━━━━━ Selected excerpt ━━━━━

That the San Antonio Spurs own a commanding 2-0 lead in the Western Conference Finals over the OKC Thunder isn’t exactly shocking. The Spurs were the favorites, after all. What is surprising, however, is how easily San Antonio has handled OKC.
The Spurs once again displayed their beautifully unstoppable ball movement last night, getting endless open looks against the helpless Thunder defense. And even though OKC did manage to briefly make the game close thanks to a furious second half rally, the outcome was never really in doubt.
The Spurs ran a clinic at AT&T Center, their offense nothing short of perfectly synchronized en route to a 120-111 victory and what is likely an insurmountable 2-0 lead in the best-of-seven Western Conference final. All credit to the men driving the machine. But the Thunder seemed so befuddled on defense, especially in the third quarter that turned the game and the series for good, that for a time it became an embarrassing lack of effort. The way they didn’t challenge several 3-pointers, the way San Antonio flowed through the lane, it is hard to remember a time the Thunder looked so out of place and so defeated. Oklahoma City allowed 96.9 points in the regular season and 92.8 the first 10 playoff games. The Spurs had 92 at the end of the third period.

━━━━━

_Action item A_
List each distinct name the article about the Spurs and Thunder uses for the Oklahoma City team.
_Action item B_
Copy the article about the Spurs and Thunder word for word between "The Spurs ran" and "the third period.", inclusive.

━━━━━ Information given ━━━━━

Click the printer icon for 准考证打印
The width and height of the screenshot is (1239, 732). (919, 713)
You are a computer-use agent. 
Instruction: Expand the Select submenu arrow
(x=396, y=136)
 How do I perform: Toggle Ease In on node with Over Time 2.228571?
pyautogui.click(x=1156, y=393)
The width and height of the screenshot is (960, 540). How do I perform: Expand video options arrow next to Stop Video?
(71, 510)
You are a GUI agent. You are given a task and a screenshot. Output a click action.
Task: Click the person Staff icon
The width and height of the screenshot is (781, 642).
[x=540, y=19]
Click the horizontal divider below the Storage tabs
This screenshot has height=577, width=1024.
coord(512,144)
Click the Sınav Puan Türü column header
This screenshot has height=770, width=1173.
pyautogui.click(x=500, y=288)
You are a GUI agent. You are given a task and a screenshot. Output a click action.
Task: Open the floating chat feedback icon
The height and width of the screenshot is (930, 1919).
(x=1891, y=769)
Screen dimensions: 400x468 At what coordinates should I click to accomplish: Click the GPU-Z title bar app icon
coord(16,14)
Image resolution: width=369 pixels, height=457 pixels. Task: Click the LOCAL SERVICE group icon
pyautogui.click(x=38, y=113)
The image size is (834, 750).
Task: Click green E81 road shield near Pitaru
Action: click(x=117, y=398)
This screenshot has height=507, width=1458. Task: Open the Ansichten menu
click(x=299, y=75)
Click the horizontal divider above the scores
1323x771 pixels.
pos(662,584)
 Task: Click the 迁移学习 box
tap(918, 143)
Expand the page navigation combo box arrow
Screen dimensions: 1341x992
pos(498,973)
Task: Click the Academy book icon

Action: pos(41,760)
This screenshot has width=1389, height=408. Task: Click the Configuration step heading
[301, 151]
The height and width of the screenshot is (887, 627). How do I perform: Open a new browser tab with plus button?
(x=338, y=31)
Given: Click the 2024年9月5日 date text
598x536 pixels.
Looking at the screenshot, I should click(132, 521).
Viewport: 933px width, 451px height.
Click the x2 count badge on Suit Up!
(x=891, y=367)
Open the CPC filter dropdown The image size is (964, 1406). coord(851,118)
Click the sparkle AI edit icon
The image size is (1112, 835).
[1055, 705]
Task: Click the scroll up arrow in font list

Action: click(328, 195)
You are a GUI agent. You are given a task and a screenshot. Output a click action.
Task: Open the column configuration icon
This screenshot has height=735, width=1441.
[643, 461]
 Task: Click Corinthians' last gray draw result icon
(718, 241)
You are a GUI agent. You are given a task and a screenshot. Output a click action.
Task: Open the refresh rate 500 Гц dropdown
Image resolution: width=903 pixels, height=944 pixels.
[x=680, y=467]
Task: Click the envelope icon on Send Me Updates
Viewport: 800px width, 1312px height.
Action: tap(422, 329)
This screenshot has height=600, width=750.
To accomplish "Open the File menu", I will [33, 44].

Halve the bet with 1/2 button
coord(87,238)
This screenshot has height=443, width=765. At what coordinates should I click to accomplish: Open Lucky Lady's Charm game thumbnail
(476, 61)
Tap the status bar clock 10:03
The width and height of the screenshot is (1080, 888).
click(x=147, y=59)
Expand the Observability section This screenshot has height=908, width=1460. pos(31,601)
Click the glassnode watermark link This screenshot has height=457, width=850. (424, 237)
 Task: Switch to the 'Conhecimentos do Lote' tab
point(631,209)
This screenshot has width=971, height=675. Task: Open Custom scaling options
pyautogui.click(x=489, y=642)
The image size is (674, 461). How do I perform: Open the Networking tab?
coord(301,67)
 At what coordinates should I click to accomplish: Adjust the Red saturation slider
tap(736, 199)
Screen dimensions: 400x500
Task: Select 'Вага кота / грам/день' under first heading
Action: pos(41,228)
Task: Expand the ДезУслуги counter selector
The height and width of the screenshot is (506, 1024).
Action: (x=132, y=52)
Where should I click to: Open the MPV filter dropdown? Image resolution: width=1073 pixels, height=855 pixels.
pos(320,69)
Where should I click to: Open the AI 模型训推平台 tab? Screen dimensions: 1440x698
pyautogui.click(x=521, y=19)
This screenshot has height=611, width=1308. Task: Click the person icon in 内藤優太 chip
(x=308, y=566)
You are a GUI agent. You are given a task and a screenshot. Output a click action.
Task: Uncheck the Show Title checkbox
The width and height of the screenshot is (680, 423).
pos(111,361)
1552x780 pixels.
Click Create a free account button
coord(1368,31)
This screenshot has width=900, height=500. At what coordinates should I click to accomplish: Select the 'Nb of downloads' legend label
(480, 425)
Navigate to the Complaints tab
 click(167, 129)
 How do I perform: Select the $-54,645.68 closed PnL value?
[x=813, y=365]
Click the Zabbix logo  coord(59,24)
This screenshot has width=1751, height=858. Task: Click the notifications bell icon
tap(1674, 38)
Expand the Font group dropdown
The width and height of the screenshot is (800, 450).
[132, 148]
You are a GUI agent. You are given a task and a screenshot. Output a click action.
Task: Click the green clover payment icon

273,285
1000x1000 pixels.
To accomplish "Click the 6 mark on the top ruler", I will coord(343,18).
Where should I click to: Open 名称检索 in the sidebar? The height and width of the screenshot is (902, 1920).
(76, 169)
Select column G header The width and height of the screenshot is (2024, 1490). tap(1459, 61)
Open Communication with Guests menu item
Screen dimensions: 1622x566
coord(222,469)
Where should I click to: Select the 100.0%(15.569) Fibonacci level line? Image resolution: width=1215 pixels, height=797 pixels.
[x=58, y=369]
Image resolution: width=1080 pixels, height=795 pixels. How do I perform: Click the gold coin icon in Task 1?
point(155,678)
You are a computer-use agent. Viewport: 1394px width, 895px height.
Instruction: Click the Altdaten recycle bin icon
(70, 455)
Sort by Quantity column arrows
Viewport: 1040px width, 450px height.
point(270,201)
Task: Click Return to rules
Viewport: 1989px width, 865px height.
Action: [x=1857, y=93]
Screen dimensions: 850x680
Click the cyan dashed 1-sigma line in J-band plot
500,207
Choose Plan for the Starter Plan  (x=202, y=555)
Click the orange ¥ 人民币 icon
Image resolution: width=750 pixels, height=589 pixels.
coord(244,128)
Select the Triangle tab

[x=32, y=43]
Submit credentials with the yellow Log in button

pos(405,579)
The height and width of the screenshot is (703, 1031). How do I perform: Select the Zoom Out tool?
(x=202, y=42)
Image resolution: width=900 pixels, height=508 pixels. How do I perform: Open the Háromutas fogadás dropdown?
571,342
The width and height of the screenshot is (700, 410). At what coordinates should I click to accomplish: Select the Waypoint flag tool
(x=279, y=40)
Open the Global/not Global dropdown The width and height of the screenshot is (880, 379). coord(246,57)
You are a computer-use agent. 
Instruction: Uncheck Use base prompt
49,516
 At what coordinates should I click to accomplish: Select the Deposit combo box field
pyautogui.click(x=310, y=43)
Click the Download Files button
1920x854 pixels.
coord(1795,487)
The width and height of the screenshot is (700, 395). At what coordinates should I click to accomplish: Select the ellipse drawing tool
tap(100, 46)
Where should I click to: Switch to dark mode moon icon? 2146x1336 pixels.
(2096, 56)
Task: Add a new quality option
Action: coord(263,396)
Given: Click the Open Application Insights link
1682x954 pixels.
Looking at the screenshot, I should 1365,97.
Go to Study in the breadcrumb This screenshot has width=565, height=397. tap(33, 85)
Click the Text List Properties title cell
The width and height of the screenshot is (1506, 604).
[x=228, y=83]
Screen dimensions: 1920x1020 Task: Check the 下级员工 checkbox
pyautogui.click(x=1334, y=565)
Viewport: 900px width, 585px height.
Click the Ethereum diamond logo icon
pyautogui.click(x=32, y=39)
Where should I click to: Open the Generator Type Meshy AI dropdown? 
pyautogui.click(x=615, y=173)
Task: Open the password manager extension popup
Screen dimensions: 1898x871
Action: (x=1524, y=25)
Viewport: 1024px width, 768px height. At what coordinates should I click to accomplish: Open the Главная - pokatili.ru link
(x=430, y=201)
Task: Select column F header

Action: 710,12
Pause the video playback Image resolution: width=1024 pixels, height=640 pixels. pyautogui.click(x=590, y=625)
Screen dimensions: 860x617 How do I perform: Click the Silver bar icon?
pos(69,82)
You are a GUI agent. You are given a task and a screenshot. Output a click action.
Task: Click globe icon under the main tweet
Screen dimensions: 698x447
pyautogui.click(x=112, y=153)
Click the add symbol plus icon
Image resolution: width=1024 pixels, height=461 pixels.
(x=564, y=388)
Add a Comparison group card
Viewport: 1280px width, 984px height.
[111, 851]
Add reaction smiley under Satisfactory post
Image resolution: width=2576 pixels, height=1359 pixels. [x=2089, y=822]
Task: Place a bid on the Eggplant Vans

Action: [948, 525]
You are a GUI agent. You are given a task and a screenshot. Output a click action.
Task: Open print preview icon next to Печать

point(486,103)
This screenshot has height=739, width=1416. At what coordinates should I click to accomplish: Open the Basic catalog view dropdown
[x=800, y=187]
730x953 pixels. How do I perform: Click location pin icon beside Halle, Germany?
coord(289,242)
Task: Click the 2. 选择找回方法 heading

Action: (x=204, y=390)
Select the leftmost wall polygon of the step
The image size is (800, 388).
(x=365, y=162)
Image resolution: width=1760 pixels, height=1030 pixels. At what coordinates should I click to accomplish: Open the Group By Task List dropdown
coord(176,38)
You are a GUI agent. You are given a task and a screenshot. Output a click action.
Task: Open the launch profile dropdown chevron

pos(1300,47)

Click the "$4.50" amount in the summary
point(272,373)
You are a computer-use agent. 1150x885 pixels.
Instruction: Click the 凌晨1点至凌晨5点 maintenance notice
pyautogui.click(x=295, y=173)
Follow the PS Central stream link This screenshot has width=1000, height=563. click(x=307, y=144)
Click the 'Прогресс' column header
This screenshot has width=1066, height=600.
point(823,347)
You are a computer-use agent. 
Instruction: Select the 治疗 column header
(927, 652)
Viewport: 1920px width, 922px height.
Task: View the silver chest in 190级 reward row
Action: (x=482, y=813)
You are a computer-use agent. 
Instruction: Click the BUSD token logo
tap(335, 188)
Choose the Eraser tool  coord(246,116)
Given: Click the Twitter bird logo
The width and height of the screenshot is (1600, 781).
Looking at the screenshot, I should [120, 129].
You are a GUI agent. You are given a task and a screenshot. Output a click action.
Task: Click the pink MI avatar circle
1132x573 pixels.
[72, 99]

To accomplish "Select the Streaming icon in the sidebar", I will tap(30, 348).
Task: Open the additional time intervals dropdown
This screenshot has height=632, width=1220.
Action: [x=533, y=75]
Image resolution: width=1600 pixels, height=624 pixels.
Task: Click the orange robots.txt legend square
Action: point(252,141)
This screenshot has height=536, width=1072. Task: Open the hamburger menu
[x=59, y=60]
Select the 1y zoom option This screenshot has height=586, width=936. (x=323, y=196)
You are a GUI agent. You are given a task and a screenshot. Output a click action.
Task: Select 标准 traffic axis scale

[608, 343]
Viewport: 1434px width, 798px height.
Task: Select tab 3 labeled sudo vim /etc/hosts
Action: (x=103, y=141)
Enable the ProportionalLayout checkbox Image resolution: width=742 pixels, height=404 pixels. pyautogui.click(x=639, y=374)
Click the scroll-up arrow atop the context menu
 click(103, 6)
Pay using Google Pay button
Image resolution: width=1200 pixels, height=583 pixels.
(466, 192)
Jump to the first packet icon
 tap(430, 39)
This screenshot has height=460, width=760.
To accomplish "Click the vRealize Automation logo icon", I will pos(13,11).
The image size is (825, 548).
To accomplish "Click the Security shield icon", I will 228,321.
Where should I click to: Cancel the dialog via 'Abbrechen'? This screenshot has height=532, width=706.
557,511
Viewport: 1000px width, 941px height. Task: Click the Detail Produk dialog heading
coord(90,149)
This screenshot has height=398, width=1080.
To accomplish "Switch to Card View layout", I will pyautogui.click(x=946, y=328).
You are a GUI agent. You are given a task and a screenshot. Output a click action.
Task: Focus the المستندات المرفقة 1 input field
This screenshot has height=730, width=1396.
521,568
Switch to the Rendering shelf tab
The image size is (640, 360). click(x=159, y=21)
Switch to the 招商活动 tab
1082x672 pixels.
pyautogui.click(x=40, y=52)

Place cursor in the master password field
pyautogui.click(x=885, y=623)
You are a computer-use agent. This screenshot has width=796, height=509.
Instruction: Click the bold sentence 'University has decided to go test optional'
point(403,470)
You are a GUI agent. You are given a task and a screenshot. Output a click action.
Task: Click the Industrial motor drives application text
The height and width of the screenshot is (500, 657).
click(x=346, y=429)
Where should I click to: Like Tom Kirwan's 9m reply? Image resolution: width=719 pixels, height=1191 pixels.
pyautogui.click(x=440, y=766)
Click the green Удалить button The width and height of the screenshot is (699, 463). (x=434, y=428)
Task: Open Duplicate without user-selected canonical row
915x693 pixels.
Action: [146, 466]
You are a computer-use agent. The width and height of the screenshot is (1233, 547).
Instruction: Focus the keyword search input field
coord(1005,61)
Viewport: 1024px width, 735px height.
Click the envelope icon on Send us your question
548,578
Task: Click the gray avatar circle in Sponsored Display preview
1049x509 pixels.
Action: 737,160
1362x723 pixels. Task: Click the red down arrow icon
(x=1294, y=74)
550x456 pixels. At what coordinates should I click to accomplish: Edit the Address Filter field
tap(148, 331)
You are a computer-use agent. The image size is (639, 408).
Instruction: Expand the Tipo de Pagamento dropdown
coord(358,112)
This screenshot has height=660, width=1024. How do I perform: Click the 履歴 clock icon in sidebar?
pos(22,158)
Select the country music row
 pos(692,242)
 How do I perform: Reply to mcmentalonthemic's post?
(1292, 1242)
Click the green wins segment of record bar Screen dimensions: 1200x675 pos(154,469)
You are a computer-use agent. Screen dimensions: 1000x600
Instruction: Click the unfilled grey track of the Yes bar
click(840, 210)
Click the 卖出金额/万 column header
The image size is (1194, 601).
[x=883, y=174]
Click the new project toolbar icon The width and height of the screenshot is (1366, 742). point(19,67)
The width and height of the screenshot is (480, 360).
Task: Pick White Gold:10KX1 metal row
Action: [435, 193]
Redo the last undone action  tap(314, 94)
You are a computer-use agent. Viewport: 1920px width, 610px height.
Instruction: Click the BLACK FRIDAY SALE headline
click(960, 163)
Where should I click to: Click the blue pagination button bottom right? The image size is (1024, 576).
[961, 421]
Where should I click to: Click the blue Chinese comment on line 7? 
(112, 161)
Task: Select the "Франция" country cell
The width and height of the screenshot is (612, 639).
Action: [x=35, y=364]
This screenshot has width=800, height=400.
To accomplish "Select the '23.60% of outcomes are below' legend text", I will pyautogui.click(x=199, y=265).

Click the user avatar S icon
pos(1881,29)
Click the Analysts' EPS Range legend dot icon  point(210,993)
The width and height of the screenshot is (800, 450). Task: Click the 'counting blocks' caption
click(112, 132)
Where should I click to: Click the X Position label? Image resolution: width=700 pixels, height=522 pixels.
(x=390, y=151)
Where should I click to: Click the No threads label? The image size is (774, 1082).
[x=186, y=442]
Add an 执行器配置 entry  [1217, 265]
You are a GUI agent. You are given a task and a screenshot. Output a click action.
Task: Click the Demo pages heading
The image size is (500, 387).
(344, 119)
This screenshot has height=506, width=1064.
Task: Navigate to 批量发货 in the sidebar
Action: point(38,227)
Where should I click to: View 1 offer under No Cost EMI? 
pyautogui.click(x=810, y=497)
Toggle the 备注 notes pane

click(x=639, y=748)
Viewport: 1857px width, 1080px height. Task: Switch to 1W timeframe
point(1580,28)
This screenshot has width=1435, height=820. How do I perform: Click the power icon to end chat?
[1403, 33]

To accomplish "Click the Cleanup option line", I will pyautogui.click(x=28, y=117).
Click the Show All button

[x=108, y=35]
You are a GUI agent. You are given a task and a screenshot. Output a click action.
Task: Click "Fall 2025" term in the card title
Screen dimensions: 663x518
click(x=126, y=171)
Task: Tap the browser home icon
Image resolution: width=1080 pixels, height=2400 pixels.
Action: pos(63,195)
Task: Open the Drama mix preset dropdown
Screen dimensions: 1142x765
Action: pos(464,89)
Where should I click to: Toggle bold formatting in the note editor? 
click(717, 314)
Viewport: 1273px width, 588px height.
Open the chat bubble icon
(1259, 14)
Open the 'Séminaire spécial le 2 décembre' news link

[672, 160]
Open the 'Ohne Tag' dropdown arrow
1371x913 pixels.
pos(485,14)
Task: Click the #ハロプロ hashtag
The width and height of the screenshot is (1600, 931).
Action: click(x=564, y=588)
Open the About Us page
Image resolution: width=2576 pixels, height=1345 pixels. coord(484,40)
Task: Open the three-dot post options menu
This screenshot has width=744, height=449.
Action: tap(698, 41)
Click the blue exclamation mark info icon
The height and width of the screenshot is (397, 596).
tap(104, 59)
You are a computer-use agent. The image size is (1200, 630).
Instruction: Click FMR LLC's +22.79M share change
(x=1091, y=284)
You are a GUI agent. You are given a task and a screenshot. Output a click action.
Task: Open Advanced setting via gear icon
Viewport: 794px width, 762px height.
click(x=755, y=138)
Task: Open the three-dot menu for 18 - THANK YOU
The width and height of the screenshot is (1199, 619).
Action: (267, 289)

━━━━━

_Task solution A_
OKC Thunder
OKC
Thunder
Oklahoma City

_Task solution B_
The Spurs ran a clinic at AT&T Center, their offense nothing short of perfectly synchronized en route to a 120-111 victory and what is likely an insurmountable 2-0 lead in the best-of-seven Western Conference final. All credit to the men driving the machine. But the Thunder seemed so befuddled on defense, especially in the third quarter that turned the game and the series for good, that for a time it became an embarrassing lack of effort. The way they didn’t challenge several 3-pointers, the way San Antonio flowed through the lane, it is hard to remember a time the Thunder looked so out of place and so defeated. Oklahoma City allowed 96.9 points in the regular season and 92.8 the first 10 playoff games. The Spurs had 92 at the end of the third period.